In our bulletin this week, Father Mike made the decision to include the following insert, something I think all Catholics should read and ponder deeply:
Rigid Traditionalists and Cafeteria Catholics "Aren't Really Catholics"
Pope Francis
Half-hearted Catholics–those who believe only some of the Church’s teachings–aren’t really Catholics at all. “They may call themselves Catholic,” said Pope Francis, “but they have one foot out the door.”
The Pope singled out groups of people whose half-hearted acceptance of faith drew into question their membership in the Church:
“Uniformists” “do not have that freedom the Holy Spirit gives,” and they confuse what Jesus preached with their“own doctrine of uniformity.” ...Such people “call themselves Catholics, but their rigid attitude distances them from the Church.” The Pope likened the “uniformists” to the early Christians who demanded that pagans become Hebrews before they could enter the Church.
“Alternativists” are those who hold alternative teachings and doctrines. They, according to Pope Francis, have “a partial belonging to the church. These, too, have one foot outside the church. They rent the church,” not recognizing that its teaching is based on the preaching of Jesus and the apostolic tradition. The “alternativists” are today’s “Cafeteria Catholics” who accept some teachings, but not the teachings which they find inconvenient or which they don’t really understand. ...

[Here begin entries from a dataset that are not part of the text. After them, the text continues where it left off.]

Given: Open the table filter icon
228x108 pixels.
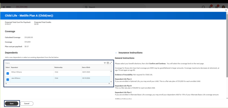Looking at the screenshot, I should click(105, 63).
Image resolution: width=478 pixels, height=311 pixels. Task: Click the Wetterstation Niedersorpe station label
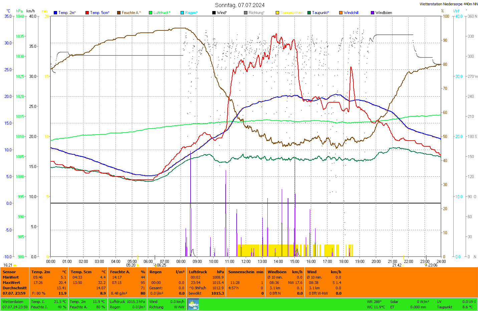[448, 4]
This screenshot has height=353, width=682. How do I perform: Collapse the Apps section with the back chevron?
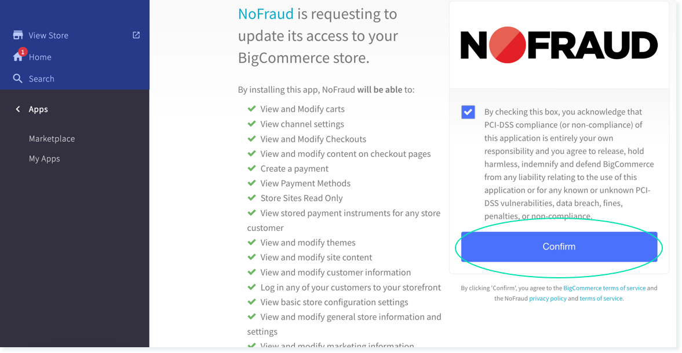17,109
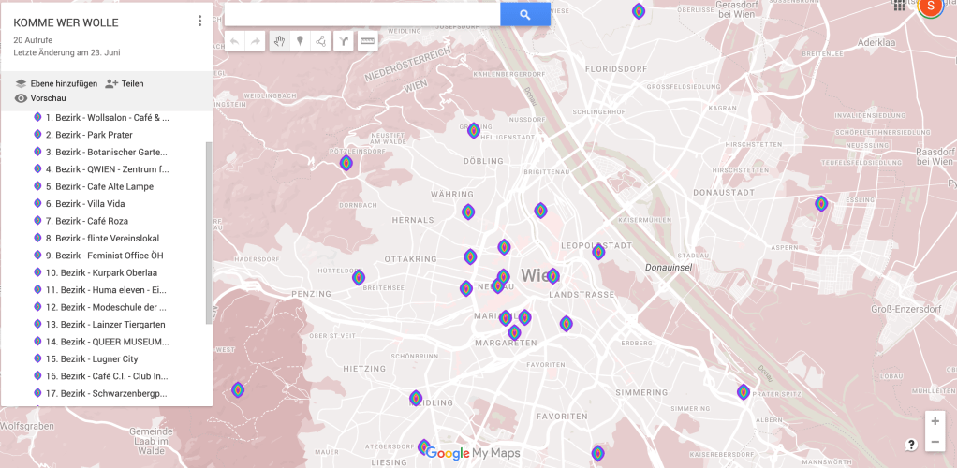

"In the Church there are many charisms, there’s great diversity in people and in the gifts of the Holy Spirit. Jesus says: in the Church you must give your heart to the Gospel, to what the Lord has taught, and never have an alternative for yourself!"
And to those who object that “it’s not easy”, to keep both feet in the Church, because “there are so many temptations”, the Rome’s bishop recalled that he who “creates unity in the Church, unity in the diversity, in the freedom, in the generosity” which is the Holy Spirit, whose specific “duty” is to actually create “harmony in the Church”. Because “unity in the Church is harmony.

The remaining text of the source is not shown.